# Stemming

- Stemming is the process of reducing a word to its word stem or root form that affixes to suffixes and prefixes or to the roots of words known as a lemma. 
- This is particularly useful in text processing tasks like search engines, where you want different forms of the same word (e.g., "running," "runner," and "ran") to be treated as equivalent, thus improving search results or data analysis.
- Stemming is important in natural language understanding (NLU) and natural language processing (NLP).

## How Stemming Works:
- It removes affixes (such as "ing," "ly," "es," "s," etc.) from words to reduce them to their base form.
- Example: The words "running," "runs," and "ran" might all be reduced to "run."

However, stemming doesn't always produce real words, and the root form may not be a proper dictionary word. The main goal is consistency across word variations, not necessarily grammatical accuracy.

## PorterStemmer

In [1]:
from nltk.stem import PorterStemmer
# Create a PorterStemmer object
stemmer = PorterStemmer()

In [7]:
# Sample words
words=["eating","eats","eaten","writing","writes","history","finally","finalized", "running", "runs", "ran", "easily", "fairly", "studies", "studying", "programming","programs"]
words

['eating',
 'eats',
 'eaten',
 'writing',
 'writes',
 'history',
 'finally',
 'finalized',
 'running',
 'runs',
 'ran',
 'easily',
 'fairly',
 'studies',
 'studying',
 'programming',
 'programs']

In [8]:
# Apply stemming to each word
stemmed_words = [f'{word} :: {stemmer.stem(word)}' for word in words]
stemmed_words

['eating :: eat',
 'eats :: eat',
 'eaten :: eaten',
 'writing :: write',
 'writes :: write',
 'history :: histori',
 'finally :: final',
 'finalized :: final',
 'running :: run',
 'runs :: run',
 'ran :: ran',
 'easily :: easili',
 'fairly :: fairli',
 'studies :: studi',
 'studying :: studi',
 'programming :: program',
 'programs :: program']

- "running," "runs" → "run": The stemmer reduces both words to the base form "run."
- "easily" → "easili": The stem is not always a real word but is a consistent root form.
- "studies" and "studying" → "studi": Both words are reduced to the same base form.

In [9]:
stemmer.stem('sitting')

'sit'

In [10]:
stemmer.stem('congratulations')

'congratul'

## RegexpStemmer 
The RegexpStemmer in NLTK is a customizable stemming algorithm that allows you to define a regular expression (regex) pattern to remove or replace specific word endings or prefixes.
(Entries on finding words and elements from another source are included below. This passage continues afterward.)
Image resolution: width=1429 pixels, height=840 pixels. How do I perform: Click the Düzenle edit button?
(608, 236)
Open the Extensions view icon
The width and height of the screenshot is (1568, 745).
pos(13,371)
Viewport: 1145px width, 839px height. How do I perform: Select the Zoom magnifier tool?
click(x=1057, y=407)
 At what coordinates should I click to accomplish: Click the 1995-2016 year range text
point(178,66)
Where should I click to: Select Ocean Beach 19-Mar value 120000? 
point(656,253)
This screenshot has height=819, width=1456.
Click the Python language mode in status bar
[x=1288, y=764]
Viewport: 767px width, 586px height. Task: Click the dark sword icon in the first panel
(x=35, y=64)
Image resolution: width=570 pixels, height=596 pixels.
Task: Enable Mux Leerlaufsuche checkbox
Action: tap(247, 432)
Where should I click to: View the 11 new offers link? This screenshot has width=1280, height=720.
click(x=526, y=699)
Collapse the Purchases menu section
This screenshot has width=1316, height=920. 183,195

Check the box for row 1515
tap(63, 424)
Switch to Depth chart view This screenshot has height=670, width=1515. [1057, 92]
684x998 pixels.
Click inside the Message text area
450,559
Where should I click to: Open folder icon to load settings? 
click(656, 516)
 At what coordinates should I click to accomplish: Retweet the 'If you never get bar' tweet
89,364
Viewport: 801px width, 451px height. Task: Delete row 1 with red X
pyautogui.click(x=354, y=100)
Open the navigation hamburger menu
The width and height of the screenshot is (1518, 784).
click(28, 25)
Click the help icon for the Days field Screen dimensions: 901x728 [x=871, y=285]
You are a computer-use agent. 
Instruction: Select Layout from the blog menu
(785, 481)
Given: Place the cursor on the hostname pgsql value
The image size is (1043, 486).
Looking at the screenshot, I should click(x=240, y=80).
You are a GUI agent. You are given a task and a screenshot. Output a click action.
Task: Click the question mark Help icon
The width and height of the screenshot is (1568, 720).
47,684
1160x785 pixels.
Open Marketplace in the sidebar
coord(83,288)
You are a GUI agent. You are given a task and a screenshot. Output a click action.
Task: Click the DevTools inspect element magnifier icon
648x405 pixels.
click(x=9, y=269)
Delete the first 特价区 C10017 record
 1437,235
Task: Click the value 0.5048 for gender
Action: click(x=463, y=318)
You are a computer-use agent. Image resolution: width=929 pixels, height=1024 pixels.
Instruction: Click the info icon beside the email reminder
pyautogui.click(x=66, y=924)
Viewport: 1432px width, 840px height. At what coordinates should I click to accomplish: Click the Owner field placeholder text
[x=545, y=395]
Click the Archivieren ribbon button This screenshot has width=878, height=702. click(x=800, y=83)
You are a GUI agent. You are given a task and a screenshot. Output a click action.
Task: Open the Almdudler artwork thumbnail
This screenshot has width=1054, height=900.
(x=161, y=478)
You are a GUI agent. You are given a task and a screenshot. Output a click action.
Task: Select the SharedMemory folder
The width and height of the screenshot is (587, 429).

Unlike standard stemming algorithms like Porter, which follow predefined rules, RegexpStemmer gives you control over which patterns are removed.

In [15]:
from nltk.stem import RegexpStemmer
# Define a regular expression to remove "ing" at the end of words
regexp_stemmer = RegexpStemmer('ing$|s$|e$|able$|ed|ly$', min=4)

In [16]:
regexp_stemmer.stem('eating')

'eat'

In [17]:
regexp_stemmer.stem('ingeating')

'ingeat'

In [18]:
regexp_stemmer.stem('walked')

'walk'

In [19]:
regexp_stemmer.stem('happily')

'happi'

## Snowball Stemmer (improved version of Porter Stemmer)
It is a stemming algorithm which is also known as the Porter2 stemming algorithm as it is a better version of the Porter Stemmer since some issues of it were fixed in this stemmer.

In [20]:
from nltk.stem import SnowballStemmer
snowball = SnowballStemmer("english")

In [22]:
[f'{word} :: {snowball.stem(word)}' for word in words]

['eating :: eat',
 'eats :: eat',
 'eaten :: eaten',
 'writing :: write',
 'writes :: write',
 'history :: histori',
 'finally :: final',
 'finalized :: final',
 'running :: run',
 'runs :: run',
 'ran :: ran',
 'easily :: easili',
 'fairly :: fair',
 'studies :: studi',
 'studying :: studi',
 'programming :: program',
 'programs :: program']

In [23]:
stemmer.stem("fairly"),stemmer.stem("sportingly")

('fairli', 'sportingli')

In [24]:
snowball.stem("fairly"),snowball.stem("sportingly")

('fair', 'sport')

### Key Points:
- Porter Stemmer: Produces shorter stems and is slightly less aggressive than Lancaster.
- RegexpStemmer : It is useful when you need a specific rule for stemming, especially for domain-specific text processing tasks.
- Snowball Stemmer: A more sophisticated, flexible algorithm with support for multiple languages.

### When to Use Stemming:
- Stemming is useful in *search engines, text mining,* and *information retrieval* where different word forms need to be treated as equivalent.
- It’s not always appropriate for tasks where *grammatical accuracy* is important (e.g., generating human-readable content).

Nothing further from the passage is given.